Truth be told, 2018 kicked my hind-end into outerspace and back again a couple times. A long-term friendship ended; my grandmother died the same week; six months of freelance work evaporated unceremoniously; I had two asthma attacks a day for 20-some-odd days. I couldn’t even stick with my breath. That was the spring. As I pulled into therapy one day, The Mountain Goats’ “I Am Going to Make It Through This Year (If It Kills Me)” popped up on Spotify. Uproarious laughter. I never lost my sense of humor, and yet, for a while, I was calling this year “my unwanted lesson in impermanence.”
I went on fabulous vacations and smiled and laughed and danced and ate oysters on the half-shell and learned and promptly forgot all the facts I could learn and forget about the Colosseum and drank wine under the stars and stared into dozens of famous stony faces and had my first book come out and loved my life and grieved and got angry for reasons I couldn’t explain and woke up in the middle of a few nights wracked with panic.
But some time, somewhere, with connect, something happened. I didn’t notice when it began, but later, driving long hours through the South, listening to the radio, singing so loud in the middles of so many nowheres I thought were just beautiful.

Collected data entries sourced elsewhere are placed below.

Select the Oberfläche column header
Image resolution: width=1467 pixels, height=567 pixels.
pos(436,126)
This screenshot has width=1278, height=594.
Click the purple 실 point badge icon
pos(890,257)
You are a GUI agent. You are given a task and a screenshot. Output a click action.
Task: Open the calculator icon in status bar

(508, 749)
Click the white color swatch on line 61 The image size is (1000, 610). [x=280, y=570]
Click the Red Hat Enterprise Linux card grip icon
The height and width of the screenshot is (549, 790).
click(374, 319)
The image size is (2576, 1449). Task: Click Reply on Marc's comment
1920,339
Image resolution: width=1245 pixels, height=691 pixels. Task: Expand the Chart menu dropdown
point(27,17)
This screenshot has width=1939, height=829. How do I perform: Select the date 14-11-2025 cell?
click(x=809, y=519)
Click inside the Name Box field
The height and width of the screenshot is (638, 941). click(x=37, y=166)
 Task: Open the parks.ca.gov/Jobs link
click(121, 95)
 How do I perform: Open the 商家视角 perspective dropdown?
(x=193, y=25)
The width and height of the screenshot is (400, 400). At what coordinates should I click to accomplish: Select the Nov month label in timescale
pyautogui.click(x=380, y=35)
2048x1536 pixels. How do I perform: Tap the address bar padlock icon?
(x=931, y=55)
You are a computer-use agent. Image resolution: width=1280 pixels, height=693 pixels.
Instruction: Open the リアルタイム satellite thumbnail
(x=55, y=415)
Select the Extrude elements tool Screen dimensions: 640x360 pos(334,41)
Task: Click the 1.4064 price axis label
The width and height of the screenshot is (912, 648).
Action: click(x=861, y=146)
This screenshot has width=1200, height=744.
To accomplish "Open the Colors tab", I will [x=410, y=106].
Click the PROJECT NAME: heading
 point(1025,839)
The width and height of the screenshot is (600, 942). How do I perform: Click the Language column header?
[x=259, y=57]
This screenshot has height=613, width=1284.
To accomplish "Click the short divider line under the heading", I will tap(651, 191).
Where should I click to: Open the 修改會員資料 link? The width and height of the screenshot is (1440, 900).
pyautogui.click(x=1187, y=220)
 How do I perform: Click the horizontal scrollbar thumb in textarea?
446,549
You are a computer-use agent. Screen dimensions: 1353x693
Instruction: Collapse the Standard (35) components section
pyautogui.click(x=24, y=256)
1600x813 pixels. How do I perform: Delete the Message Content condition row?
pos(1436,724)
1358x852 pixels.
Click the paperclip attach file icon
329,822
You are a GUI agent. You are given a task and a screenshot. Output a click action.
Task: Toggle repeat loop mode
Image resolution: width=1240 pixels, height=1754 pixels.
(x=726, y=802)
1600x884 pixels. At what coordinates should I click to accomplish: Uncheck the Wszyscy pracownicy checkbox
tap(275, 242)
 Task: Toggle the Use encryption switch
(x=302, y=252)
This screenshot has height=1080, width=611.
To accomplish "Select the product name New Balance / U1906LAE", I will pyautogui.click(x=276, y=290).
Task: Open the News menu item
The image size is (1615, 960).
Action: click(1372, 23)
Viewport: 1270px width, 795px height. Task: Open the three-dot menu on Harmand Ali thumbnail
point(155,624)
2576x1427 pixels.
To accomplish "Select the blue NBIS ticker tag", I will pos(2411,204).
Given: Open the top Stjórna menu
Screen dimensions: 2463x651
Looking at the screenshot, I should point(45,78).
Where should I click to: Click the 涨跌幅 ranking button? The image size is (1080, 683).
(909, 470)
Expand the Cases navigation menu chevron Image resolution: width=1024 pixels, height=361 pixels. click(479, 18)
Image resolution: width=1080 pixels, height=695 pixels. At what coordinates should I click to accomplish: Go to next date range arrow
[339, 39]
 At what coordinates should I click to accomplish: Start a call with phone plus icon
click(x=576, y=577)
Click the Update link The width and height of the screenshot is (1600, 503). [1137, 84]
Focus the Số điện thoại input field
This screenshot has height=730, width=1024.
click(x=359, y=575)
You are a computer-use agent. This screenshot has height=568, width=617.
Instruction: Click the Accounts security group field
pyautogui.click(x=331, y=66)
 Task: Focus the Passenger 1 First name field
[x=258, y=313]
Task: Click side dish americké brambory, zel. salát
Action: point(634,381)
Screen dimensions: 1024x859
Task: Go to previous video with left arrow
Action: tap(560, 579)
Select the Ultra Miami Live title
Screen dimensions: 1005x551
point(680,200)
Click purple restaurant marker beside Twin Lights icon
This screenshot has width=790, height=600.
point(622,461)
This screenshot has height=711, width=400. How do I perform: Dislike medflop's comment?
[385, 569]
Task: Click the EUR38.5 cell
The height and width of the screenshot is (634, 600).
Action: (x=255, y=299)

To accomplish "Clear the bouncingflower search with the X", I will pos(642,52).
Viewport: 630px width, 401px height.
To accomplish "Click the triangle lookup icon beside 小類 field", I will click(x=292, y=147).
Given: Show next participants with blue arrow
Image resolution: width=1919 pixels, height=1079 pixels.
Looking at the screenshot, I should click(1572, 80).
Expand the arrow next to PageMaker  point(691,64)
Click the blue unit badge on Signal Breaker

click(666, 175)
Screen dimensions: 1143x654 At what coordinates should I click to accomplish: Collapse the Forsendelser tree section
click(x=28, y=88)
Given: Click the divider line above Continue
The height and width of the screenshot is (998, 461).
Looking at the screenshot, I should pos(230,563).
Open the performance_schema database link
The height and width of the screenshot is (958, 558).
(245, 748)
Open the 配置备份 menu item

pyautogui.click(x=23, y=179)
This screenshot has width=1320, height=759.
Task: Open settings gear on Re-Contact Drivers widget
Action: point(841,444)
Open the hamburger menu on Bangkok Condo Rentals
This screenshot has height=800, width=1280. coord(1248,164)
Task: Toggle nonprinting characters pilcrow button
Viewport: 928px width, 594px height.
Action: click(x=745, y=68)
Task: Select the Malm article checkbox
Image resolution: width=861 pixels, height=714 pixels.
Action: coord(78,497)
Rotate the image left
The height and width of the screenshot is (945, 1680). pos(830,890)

I realized—twice—that as a song came on that touched me, I was holding my hand to my heart. ((It was this song.) Which, honestly, what?!)
Rather than seeking to connect, I saw all the connections I’d been unable to see before.
People who were already my friends, the richness of those friendships, the place I could call home, the interests I’d been too shy to claim, how writing connects me to the world, how all of it both roots and frees me.
For years, I thought my writing was part of what kept me lonely or maybe that I kept myself lonely to devote myself to my writing. But through others reading my writing, my small but intelligent, generous audience, I’ve found, especially through my book tour, that writing is what connects me to others, to kindred spirits—not what separates me from them. Writing brought me to New York, where I spent a whole afternoon talking with my cousin on a patio and a whole day walking with another cousin sharing our deepest selves; it brought me to Mary Corse’s work, to Central Park, to meeting a man who has kept a picture of his wife in his wallet for 40 years—since they told each other they couldn’t remember why they’d gotten married, so now he always remembers; it brought me to nachos and sushi with an old friend; a porcelain duck named Spinoza; to a dog that could dance; to my great-aunt’s property and finally meeting her llama; to recognizing my friends in East Tennessee, some of whom even braved a torrential downpour to support me. Writing has brought me close friendship with a baker-writer and weekly walks with her. It’s brought me to the mountains in the cabin of a country civil rights activist, watching squirrels shake leaves from the trees.
Without writing, I would’ve forgotten the details; without writing, I would’ve lived different details. Writing, in connecting me more with the world, has brought me back to myself, to my senses. I’m not one to say art can save you (or me). It can’t. But art can remind us who we are, and we can save ourselves and each other. Thank you for being here with me, for connecting with me and continuing to read. Thanks for being patient with me. I see you now.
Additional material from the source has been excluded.